La Presidente Patrizia Baffi: “Regione Lombardia consolida la medicina territoriale e l’innovazione tecnologica”
Milano, 20 febbraio 2026 – Presentata e illustrata in Commissione Sanità dall’Assessore regionale al Welfare Guido Bertolaso dal Direttore Generale del Welfare regionale Mario Melazzini la delibera regionale contenente gli indirizzi di programmazione del Servizio sanitario regionale per l’anno 2026 e le indicazioni sugli obiettivi delle agenzie di tutela della salute (A.T.S.), delle aziende sociosanitarie territoriali (A.S.S.T.) e dell’Agenzia Regionale Emergenza Urgenza (A.R.E.U.).
“Le recenti determinazioni assunte dalla Giunta regionale per il 2026 tracciano una rotta chiara e ambiziosa per il nostro Sistema Socio Sanitario, ponendo al centro una visione che coniuga l’eccellenza tecnologica con una capillarità assistenziale senza precedenti. In tale contesto, riveste una particolare importanza il connubio tra salute, prevenzione e formazione, oltre all’approccio One Health. Tra gli investimenti di fondamentale importanza anche quelli sul fronte della salute mentale con 12 milioni di euro destinati al personale del Servizio, ambito in cui sono stata promotrice e presentatrice della legge regionale n°1 del 2024 relativa all’istituzione del servizio di Psicologia delle Cure Primarie” sottolinea la Presidente della Commissione Patrizia Baffi.
Il documento programmatico evidenzia come priorità il potenziamento del Polo Territoriale, dove il ruolo delle ASST diventa cardine per garantire la prossimità delle cure: in questo contesto le Aziende Socio Sanitarie Territoriali sono chiamate a sviluppare un sistema basato su risposte personalizzate e sulla continuità assistenziale, rendendo le Case di Comunità il vero punto di riferimento per i cittadini.

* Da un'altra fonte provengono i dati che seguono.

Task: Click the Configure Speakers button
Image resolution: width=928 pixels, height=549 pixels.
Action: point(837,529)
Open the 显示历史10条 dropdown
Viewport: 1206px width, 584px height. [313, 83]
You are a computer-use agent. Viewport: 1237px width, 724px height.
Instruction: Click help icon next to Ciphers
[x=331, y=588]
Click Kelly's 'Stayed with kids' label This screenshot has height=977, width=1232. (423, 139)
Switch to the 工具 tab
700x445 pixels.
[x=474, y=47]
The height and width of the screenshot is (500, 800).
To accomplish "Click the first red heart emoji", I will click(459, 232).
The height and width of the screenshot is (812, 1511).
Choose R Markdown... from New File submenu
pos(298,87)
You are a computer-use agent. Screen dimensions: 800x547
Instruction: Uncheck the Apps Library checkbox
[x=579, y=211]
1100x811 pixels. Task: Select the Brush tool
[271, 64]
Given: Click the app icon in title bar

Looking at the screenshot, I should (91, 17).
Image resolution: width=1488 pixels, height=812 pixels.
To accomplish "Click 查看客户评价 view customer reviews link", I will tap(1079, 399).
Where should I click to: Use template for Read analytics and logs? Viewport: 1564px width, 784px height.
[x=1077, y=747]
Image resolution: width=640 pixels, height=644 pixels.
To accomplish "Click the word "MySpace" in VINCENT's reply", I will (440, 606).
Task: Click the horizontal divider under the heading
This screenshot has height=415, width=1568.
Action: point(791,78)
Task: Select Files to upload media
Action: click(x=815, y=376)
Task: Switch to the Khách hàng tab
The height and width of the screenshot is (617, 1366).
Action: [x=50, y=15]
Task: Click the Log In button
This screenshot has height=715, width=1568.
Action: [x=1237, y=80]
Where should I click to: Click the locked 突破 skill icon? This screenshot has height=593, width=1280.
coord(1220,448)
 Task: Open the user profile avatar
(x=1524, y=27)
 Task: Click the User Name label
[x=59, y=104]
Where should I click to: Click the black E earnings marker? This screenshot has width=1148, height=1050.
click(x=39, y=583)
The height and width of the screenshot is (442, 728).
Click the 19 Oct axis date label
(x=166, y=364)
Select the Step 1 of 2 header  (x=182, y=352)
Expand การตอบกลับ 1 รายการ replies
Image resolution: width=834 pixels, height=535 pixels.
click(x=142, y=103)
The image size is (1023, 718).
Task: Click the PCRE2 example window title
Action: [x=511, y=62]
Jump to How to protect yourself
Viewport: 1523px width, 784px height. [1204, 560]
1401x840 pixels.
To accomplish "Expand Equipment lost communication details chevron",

Un passaggio fondamentale della programmazione riguarda l’integrazione tra le diverse anime del sistema. Tra gli obiettivi principali vi è quello volto a rafforzare la sinergia tra ATS e ASST per un’armonizzazione delle cure primarie su tutto il territorio lombardo.
In questo contesto, le ATS esercitano una funzione essenziale di supervisione, monitoraggio e indirizzo, garantendo che l’offerta sanitaria risponda puntualmente alle necessità epidemiologiche locali.
A questo sforzo corale si unisce l’azione strategica di AREU, che è chiamata ad essere protagonista nell’evoluzione del modello organizzativo regionale, garantendo l’uniformità del soccorso e il potenziamento del sistema delle Centrali UNICA per la gestione delle emergenze.
“Regione Lombardia non si ferma e punta con decisione sulla medicina di precisione e sulla digitalizzazione -aggiunge Patrizia Baffi-. Dalla diffusione della firma digitale remota per i medici di medicina generale al completamento del Fascicolo Sanitario Elettronico 2.0, l’obiettivo è semplificare l’accesso ai servizi e migliorare l’appropriatezza dei trattamenti. Il lavoro svolto dalla Commissione e dall’Assessorato – conclude la Presidente della Commissione Sanità – dimostra che la Lombardia è pronta ad affrontare le sfide del 2026, investendo risorse certe nella prevenzione, nella salute mentale e nell’abbattimento delle liste d’attesa, affinché nessuno sia lasciato solo nel proprio percorso di cura”.